Maybe the castle owner likes a little color. Personally, I think the blue looks best, so that would be my choice if they were all made the same. All yellow would look a bit too much like candles.

----------


## jfrazierjr

> Heh. That was a quick use. 
> 
> Well I quite like it, but I think you've made the cones on the top of the castle towers a little... rainbow. They look a little too bright to me. If you coloured them all the same colour as you've done the smallest cone (the dark one) I think it would look pretty cool. Or at the very least, ditch the yellow.


Heh.. yea... I was going to (try) do some by hand, but your wireframe versions were just to useful to pass up.  I just pasted into a new image added shading (dodge/burn) based on my light angle and the color and copy/pasted in.   I could not use the houses as they were way to dark with the shading on this type of map, so will do my own when I get time.  I did play with it a tad more after that upload and ended up adding a blur to the even out the lines and make it a bit more in line with the map itself.

----------


## Ramah

Yeah, I did the houses in a diferent way by basically distorting and skewing my original house brush to make it a little more iso and then I flipped it and edited it as I made the other ones, so I never really had an outline to work from.
Having said that though, I've taken a few of those house brushes and deleted all the shading to leave very simplified outlines for the purpose of shrinking and flipping as I try and get some decent looking city brushes.
You're welcome to those house outlines if you want them. They're nothing special though.

----------


## torstan

This is where this went - that's what happens when you change the name of your posts  :Smile: .

I like how this is going. The coniferous forests are lovely and the overall colouration of the map is great.

There are a few things that stand out though. Your compass, tree trunks and castle are perfectly sharp and detailed at the individual pixel level. Everything else on the map is slightly blurred and more watercolour in style. The contrast is striking and makes those features look cut and pasted. A bit of work (duplicate and blur/smudge perhaps, possibly reduce the overall opacity to let the paper texture and colour show through?) will help these to blend into the rest of the map.

What are the future plans for the Garnok region? Just a castle or is there more to come?

I do really like the ice shelf. It works well.

----------


## jfrazierjr

> This is where this went - that's what happens when you change the name of your posts .
> 
> I like how this is going. The coniferous forests are lovely and the overall colouration of the map is great.
> 
> There are a few things that stand out though. Your compass, tree trunks and castle are perfectly sharp and detailed at the individual pixel level. Everything else on the map is slightly blurred and more watercolour in style. The contrast is striking and makes those features look cut and pasted. A bit of work (duplicate and blur/smudge perhaps, possibly reduce the overall opacity to let the paper texture and colour show through?) will help these to blend into the rest of the map.
> 
> What are the future plans for the Garnok region? Just a castle or is there more to come?
> 
> I do really like the ice shelf. It works well.

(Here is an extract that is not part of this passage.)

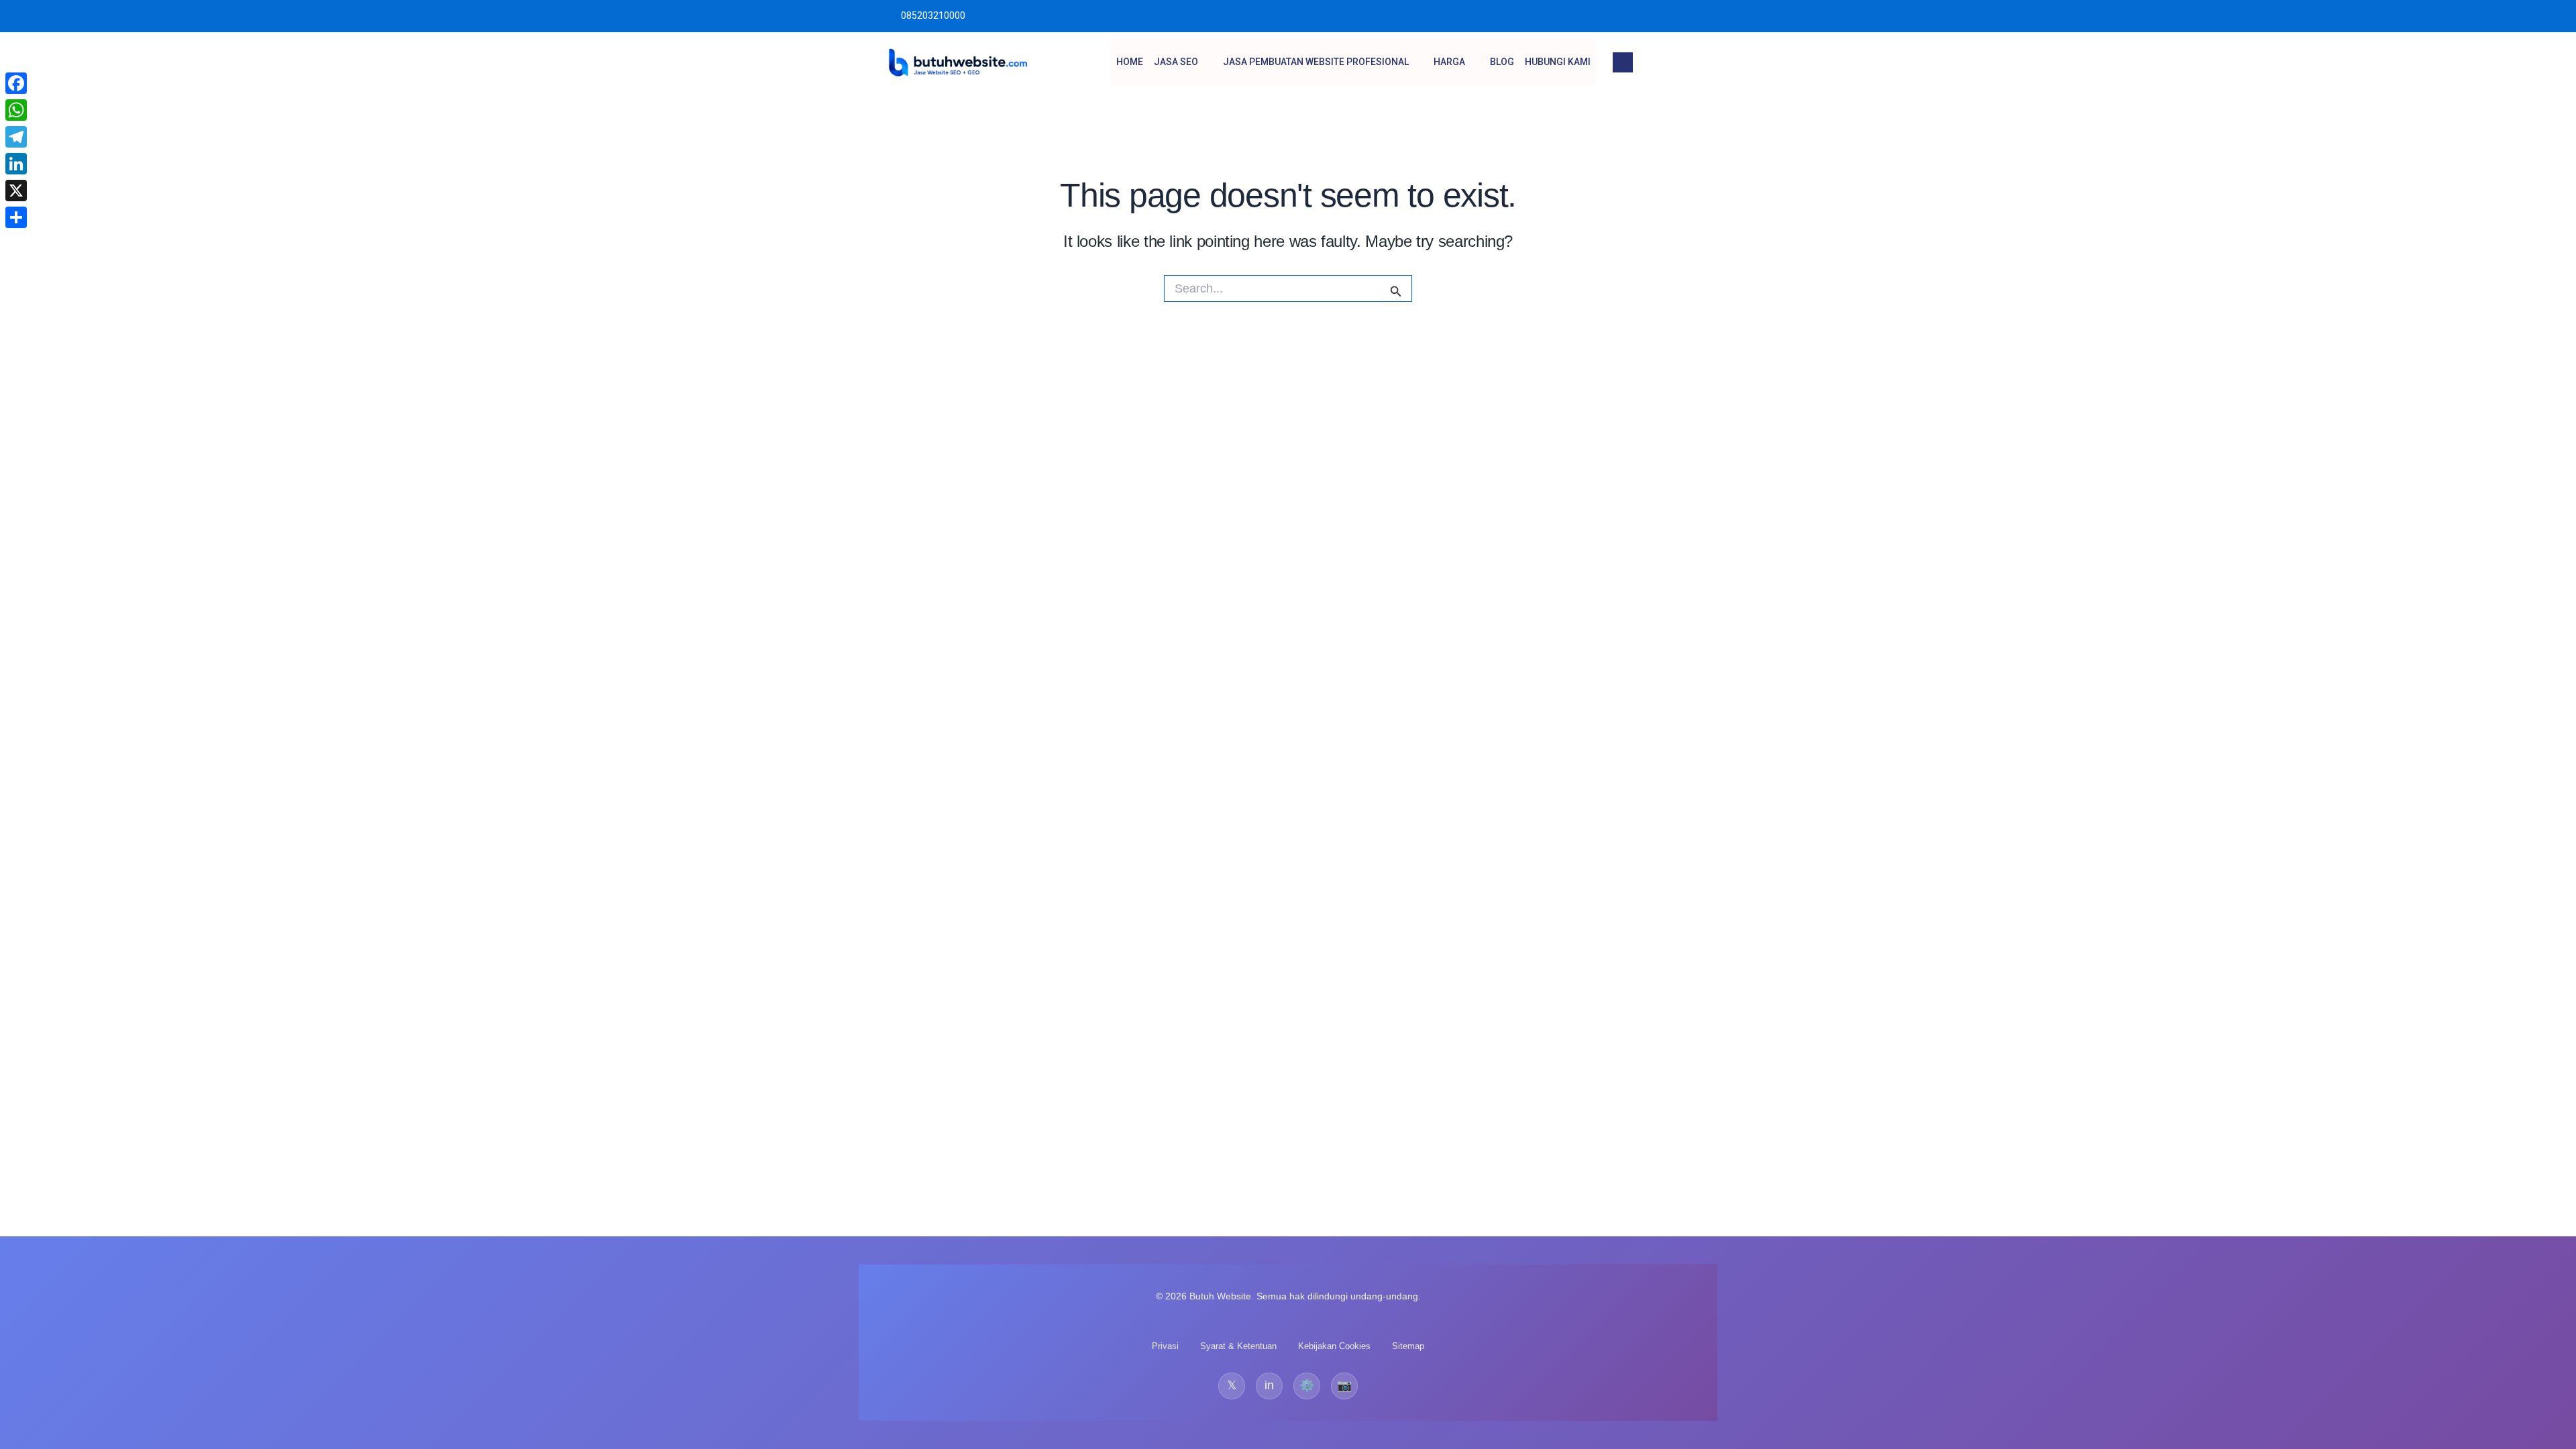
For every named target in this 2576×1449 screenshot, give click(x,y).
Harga (1449, 61)
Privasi (1165, 1346)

Everything you say has already been noted... The existing compass is just a place holder.   I will be doing a shaded Warhammer (with spiky top pointed north) that has a parchment like the existing on when I get on near the end for my final compass... In the local copy, I have already blurred the castle lines also to make it fit in a bit better as well as a tad more blur on the walls of the cliffs.    I am waiting until my other computer comes back so I can get my brush for the trees to re plant under the trees in the NE and then will blur the whole layer a touch.

Yes, there will absolutely be more locations added before I am finished. That kind of carved out area of the mountains right of where the trail ends will get a twin tower type thing as the gates to Garnok.   I will also be placing at least 2-3 other cities as well as 2-3 villages and was thinking of doing up a few huts/yurts for the area between the cliffs and the NE forest to represent barbarian tribes that roam the tundra.   Not sure if/where I can fit it in, but might also be the gates to another Dwarven city in the Northern mountains also.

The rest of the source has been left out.